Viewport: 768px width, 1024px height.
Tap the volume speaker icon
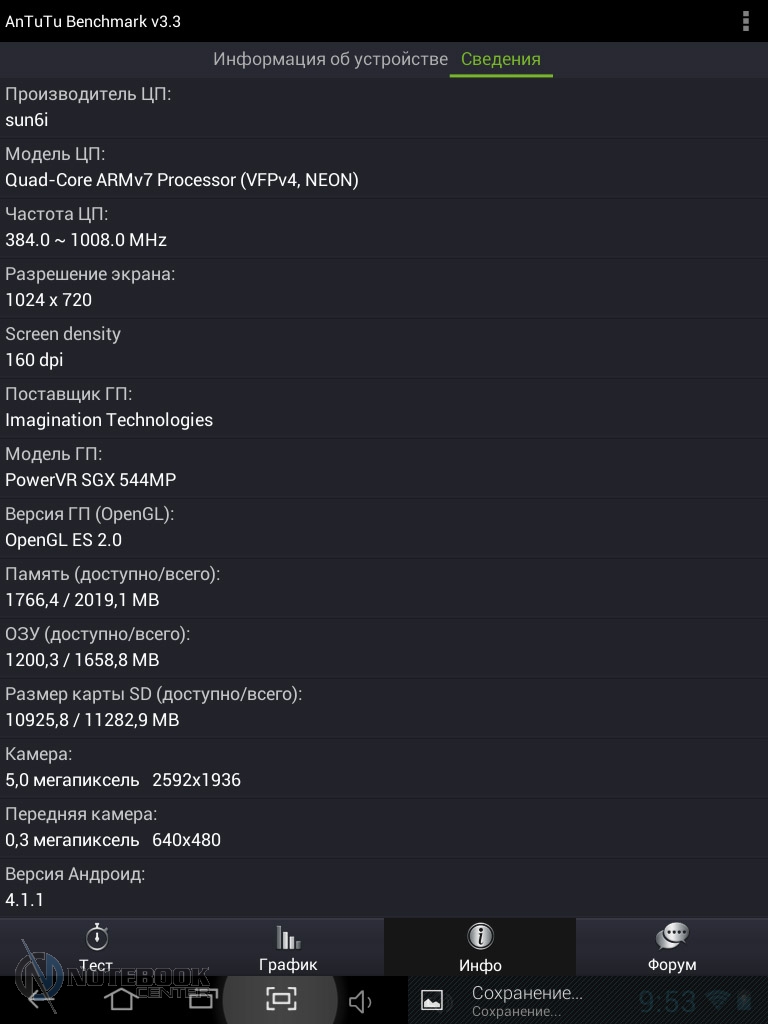pyautogui.click(x=360, y=1000)
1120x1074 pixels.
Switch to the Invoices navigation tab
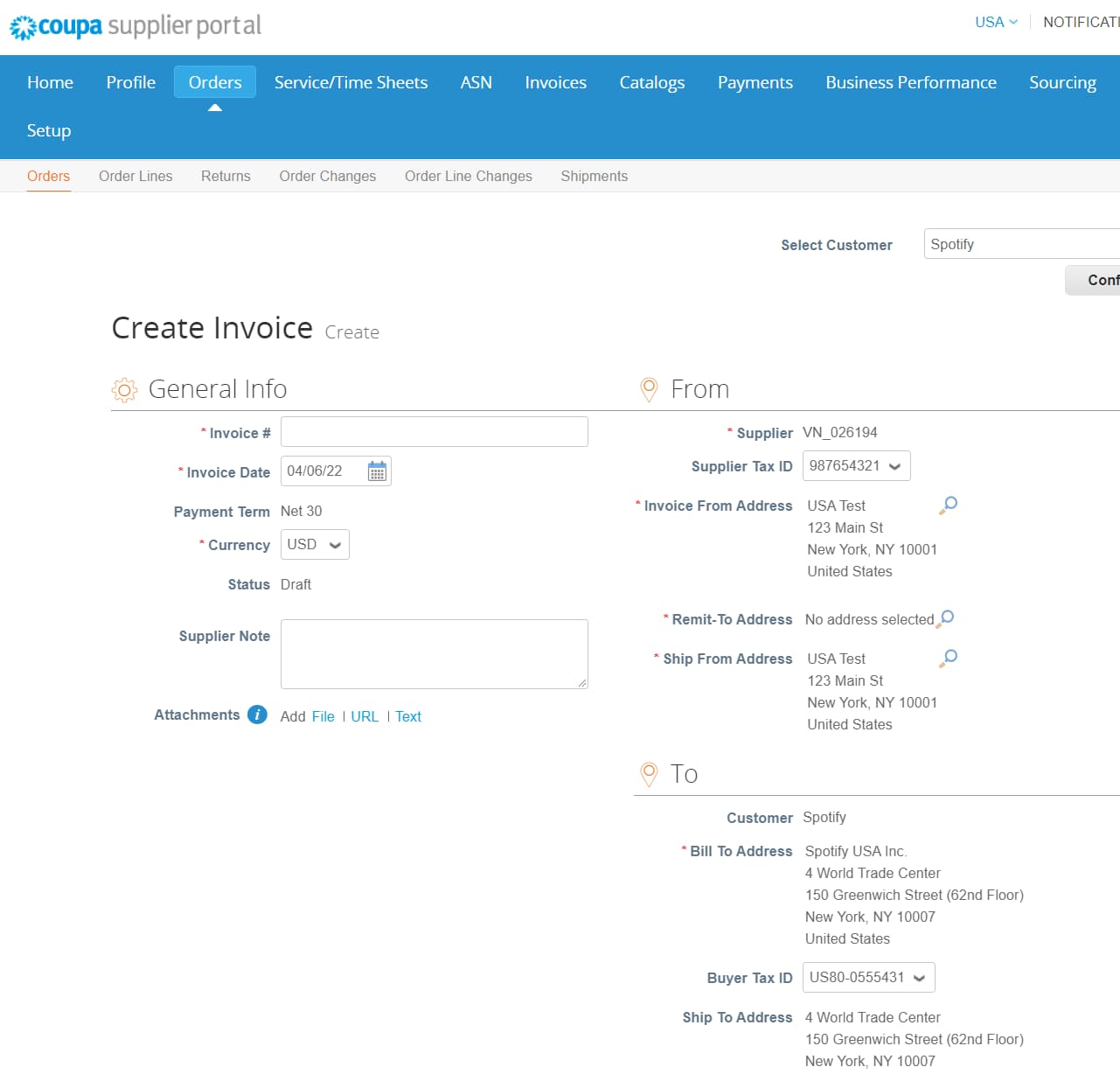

WHAT THIS TASK INVOLVES | All lines from the one containing "1120x1074 pixels." to the end of the entries should appear in the output exactly as written, with no pictures.

OUTPUT |
1120x1074 pixels.
Switch to the Invoices navigation tab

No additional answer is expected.